(Instructions for the task) Once a line is found to contain "Given", copy it out of the listing.

(Exercise data)
►

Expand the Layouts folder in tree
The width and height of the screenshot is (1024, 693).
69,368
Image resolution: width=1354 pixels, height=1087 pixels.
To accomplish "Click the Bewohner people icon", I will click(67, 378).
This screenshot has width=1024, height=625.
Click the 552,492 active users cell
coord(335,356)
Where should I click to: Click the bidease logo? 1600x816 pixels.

◄
►

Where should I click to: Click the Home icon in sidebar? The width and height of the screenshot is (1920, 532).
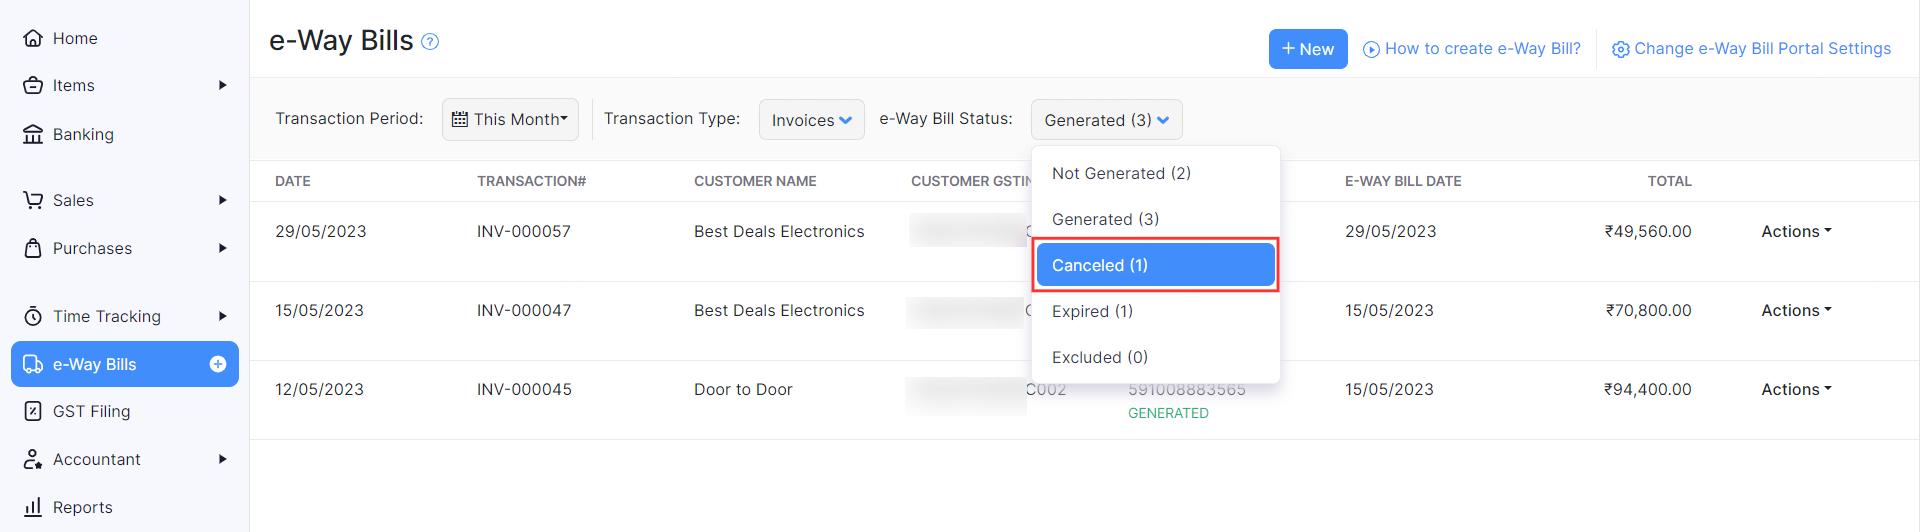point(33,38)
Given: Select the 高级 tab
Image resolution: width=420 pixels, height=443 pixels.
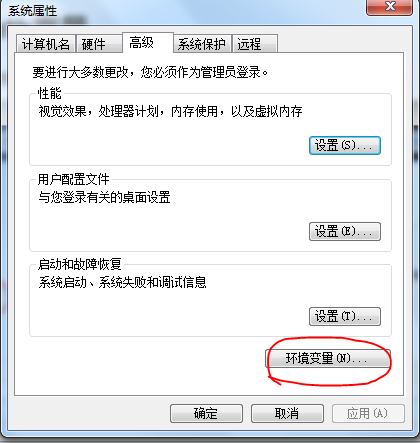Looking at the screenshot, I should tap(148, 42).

◄
►

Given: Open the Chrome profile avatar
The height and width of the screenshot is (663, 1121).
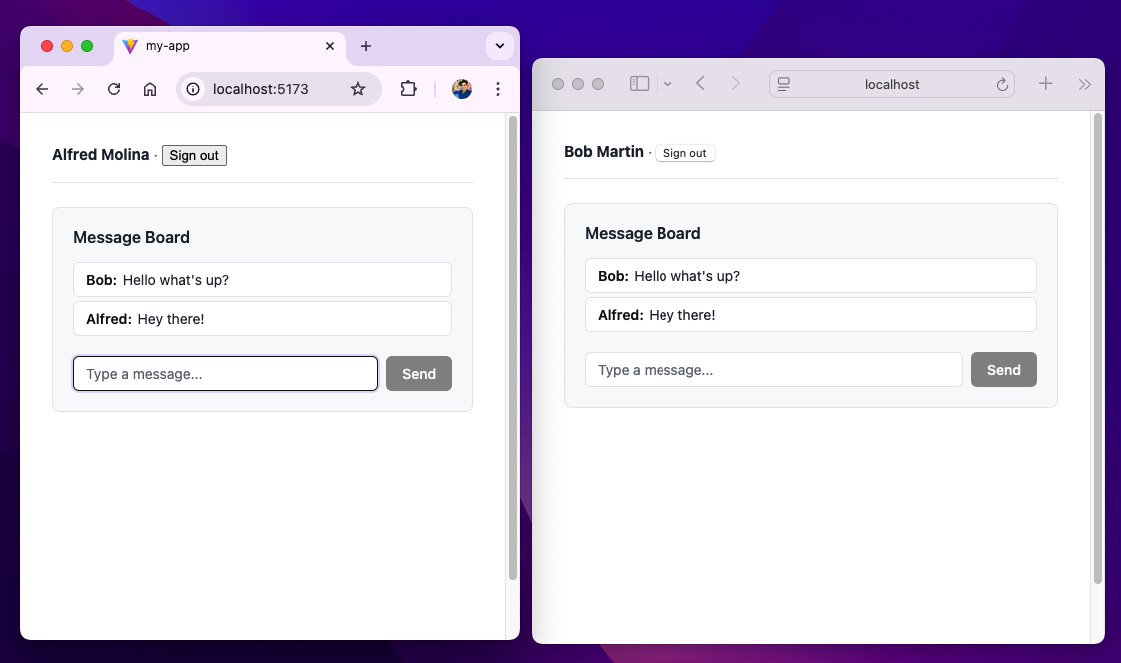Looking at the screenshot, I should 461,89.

◄

(Answer section)
Given: Select the 高级 tab
Given: Open the Chrome profile avatar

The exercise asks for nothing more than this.